The Securities and Exchange Board of India has set an ambitious target of doubling the number of investors in the Indian equity market, said Chairman Tuhin Kanta Pandey at an CII event on Monday. 

Citing data from an investor survey by the market regulator, Pandey said that while 63% of the households are aware of the securities market, only about 9.5% are investing in it and another 22% are looking at investing in it over the next 12 months 

He also added that the India’s domestic story is far from bubble-territory and a correction in the US markets, will have limited impact on India given the important role of retail investors as shields against such shocks.

“This is not the story of a market growing on sentiment; this is the story of an economy whose productive sectors are increasingly funded through transparent, fair and competitive market mechanisms,” Pandey said. Market-based financing reduces concentration risks, diversifies funding channels and strengthens financial stability, he said.

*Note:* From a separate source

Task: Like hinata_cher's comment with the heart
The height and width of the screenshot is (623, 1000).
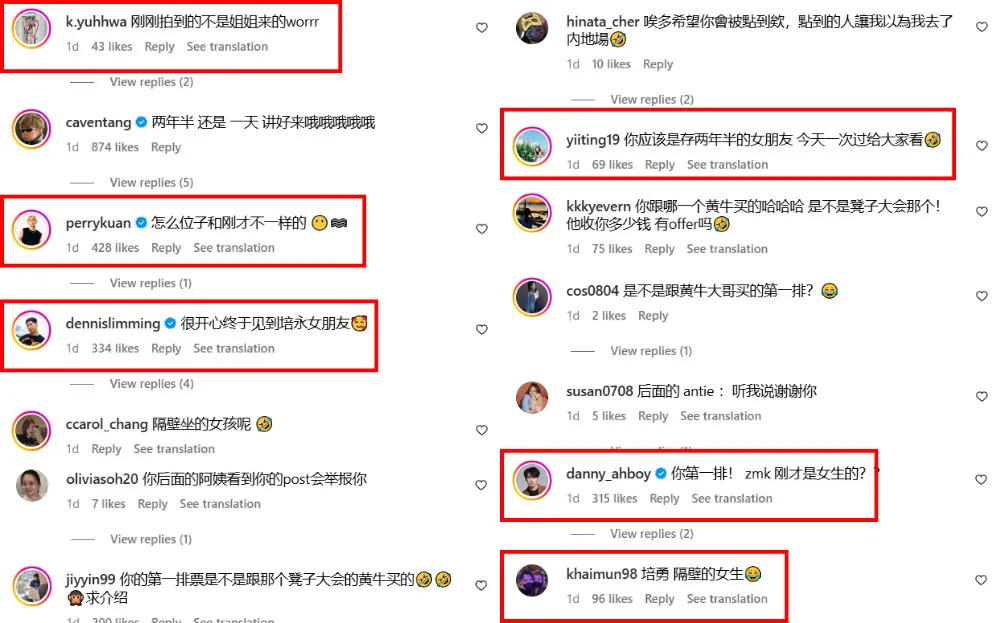Action: click(x=982, y=27)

Indian securities market is no longer a peripheral source of financing, instead it facilitated average issuances of roughly ₹9.5 lakh crore every year in debt and equity past ten years, said Pandey. Sebi will shape a smarter rule book that is easy, risks-adjusted and pro-innovation. Improving listing processes and post-listing flexibility is important to deepen capital markets, he said.

In the current financial year, from April to October of FY26, equity capital raised has already crossed ₹2.5 trillion, while corporate bond issuances have touched almost ₹5.5 trillion in the first seven months. A decade ago, outstanding corporate bonds were 43% of bank credit compared to nearly ₹55 trillion, close to 60% now. “These numbers reflect something deeper,” he said.  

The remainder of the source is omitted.